What stupendous condescension!
O sublime humility!
That the Lord of the whole universe,
God and the Son of God,
should humble Himself like this
under the form of a little bread,
for our salvation" 
"...In this world I cannot see
the Most High Son of God
with my own eyes, except
for His Most Holy Body and Blood." 








As Jeremy Sheehy reminds us in his insightful essay “Sacred Space and the Incarnation,” which is one of eight powerful essays collected in Sacred Space, House of God, Gate of Heaven, our understanding of the sacred also hinges upon the nature and mystery of the Incarnation itself. God relied upon physical material, that is flesh and bone, to convey Truth and forgiveness to a lost world. He could have chosen any other means, but His choice was to send His Son as a man. As Saint Francis made abundantly clear, Creation points to God. We understand that the “fingerprint” of God is found within nature. Now, imagine for a moment that we could be present in Jesus’ own time. Understanding that God is everywhere, are we closer to Christ in front of a tree, or standing beside our Savior Himself?  Clearly, we are closer to Him and His presence, if we are standing beside him, or looking in His holy face. This is yet another reason why churches are not ordinary places. In church, we exit the timeline for a moment as we join with fellow believers of the past, present, and future in praising God. The mystical body of Christ is no where else so complete as in worship. As a personal aside, before our family even considered joining the Catholic Church, we used to greatly enjoy visiting the Grotto (The National Sanctuary of our Sorrowful Mother) in Portland, Oregon. We craved the sacred like a thirsty person craves a drink of cold water. It made us feel more connected with God and the other faithful across the ages. In short, it offered us an inkling of what it feels like to be members of the Catholic Church. It gave us hope.

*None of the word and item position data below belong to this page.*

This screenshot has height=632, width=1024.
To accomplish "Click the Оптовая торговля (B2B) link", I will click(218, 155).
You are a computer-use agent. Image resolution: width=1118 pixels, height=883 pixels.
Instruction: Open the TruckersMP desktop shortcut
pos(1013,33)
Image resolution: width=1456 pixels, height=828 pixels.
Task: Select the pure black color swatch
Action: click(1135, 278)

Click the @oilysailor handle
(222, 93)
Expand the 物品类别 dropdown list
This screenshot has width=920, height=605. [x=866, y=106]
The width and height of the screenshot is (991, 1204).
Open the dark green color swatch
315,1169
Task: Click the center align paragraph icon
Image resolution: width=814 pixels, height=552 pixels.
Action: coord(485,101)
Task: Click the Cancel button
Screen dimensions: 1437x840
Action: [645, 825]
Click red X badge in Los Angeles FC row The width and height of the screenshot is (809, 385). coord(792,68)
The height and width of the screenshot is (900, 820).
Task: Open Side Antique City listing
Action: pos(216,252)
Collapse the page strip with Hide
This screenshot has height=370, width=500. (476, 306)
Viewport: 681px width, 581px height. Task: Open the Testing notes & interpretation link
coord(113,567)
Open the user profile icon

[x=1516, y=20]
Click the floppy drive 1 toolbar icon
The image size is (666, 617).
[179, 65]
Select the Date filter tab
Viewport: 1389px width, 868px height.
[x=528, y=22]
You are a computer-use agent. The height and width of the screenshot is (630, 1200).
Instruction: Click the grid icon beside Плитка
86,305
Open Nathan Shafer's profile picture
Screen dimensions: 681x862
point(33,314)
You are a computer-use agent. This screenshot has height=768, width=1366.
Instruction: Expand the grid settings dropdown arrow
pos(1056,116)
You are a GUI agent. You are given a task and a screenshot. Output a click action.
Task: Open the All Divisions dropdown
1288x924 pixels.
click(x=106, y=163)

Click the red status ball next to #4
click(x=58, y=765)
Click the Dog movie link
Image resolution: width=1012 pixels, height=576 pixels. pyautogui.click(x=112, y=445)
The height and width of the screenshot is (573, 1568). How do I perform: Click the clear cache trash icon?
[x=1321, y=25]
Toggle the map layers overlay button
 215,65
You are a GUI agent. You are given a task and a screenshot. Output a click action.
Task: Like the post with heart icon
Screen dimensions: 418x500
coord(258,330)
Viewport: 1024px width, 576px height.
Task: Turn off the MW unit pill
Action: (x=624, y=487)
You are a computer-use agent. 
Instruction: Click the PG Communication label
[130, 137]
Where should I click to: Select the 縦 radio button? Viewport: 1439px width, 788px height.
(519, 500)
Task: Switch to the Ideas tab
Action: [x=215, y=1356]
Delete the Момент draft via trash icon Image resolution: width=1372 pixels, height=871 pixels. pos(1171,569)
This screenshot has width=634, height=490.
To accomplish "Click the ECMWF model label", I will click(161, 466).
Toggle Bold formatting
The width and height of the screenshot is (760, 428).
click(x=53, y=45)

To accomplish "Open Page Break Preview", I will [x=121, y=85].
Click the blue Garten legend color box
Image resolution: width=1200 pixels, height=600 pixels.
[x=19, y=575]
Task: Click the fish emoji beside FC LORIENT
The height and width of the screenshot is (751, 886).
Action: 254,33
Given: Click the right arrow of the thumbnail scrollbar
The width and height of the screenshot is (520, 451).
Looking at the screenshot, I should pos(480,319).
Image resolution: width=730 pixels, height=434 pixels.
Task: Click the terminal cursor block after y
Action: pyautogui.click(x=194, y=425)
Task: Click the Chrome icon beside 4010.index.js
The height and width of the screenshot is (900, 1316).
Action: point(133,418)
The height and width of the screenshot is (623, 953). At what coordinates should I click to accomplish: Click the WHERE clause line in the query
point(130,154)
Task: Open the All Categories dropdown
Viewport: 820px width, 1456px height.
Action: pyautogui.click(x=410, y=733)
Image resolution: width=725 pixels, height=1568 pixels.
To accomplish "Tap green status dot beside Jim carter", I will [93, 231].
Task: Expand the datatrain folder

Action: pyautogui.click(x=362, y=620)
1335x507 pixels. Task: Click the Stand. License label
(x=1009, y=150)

Through the lens of the sacred, we may see glimmers of heaven’s light.  We can also understand some of the differences between Catholics and Protestants more clearly, if we examine them through our unique understandings of the sacred.  Protestants, for instance, usually see churches as no different from other places—after the congregation has gone on its way.  Catholics, on the other hand, recognize church as a place where we come together to worship and share in the sacrament of the Eucharist.  Since the Eucharist is understood as the body, blood, soul, and divinity of our Savior, we believe that our churches are so much more than ordinary places.  They are blest and hallowed because of the profound and substantial presence of God in the place, as well as in the Eucharist.  The devotion and passion for Christ found among many Evangelical Protestants is praiseworthy.  Since the church is understood the way it is, it also may lead Protestants to have a greater awareness for the presence of Christ within their fellow man and a strong view of the body as God’s temple.  This, however, comes at the expense of a true sense and understanding of the sacred in worship, which means that God is not properly understood for who He is.  This substantial difference in understanding is reflected in our respective theology, architecture, and art.  While the visiting student or newcomer may be caught off guard by the artwork and sense of reverence found in a Catholic Church, this is the way we treat our Father’s house.  After all, the Catholic understanding of church was and is more than simply a warm place to gather on Sundays.  It’s all about Him—not us.